=== Section Start ===

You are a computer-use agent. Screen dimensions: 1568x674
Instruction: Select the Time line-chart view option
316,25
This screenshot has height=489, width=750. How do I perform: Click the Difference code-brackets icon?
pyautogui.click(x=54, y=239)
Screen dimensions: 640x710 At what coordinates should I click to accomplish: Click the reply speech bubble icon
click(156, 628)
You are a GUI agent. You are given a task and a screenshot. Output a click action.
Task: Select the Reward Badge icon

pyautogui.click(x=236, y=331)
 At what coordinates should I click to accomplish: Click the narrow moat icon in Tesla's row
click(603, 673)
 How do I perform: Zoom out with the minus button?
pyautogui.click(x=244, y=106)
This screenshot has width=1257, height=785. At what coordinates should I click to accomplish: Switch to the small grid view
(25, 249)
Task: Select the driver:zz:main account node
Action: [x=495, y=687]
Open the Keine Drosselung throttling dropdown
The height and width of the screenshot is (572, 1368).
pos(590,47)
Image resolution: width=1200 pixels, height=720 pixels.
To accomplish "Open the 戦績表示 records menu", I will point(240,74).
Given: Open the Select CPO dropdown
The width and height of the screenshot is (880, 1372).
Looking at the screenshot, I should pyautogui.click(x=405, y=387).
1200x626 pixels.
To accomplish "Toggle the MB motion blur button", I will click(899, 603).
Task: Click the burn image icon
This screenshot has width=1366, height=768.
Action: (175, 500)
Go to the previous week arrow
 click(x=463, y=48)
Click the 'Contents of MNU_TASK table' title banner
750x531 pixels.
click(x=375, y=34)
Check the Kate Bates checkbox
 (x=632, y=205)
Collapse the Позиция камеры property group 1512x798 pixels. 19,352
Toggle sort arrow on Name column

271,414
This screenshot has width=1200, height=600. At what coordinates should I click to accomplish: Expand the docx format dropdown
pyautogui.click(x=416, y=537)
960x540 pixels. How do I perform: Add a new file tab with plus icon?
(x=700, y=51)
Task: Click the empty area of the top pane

=== Section End ===

**Work instruction**: Among the entries above, how many lines include the word "agent"? Give the number with no comment.

**Task output**: 2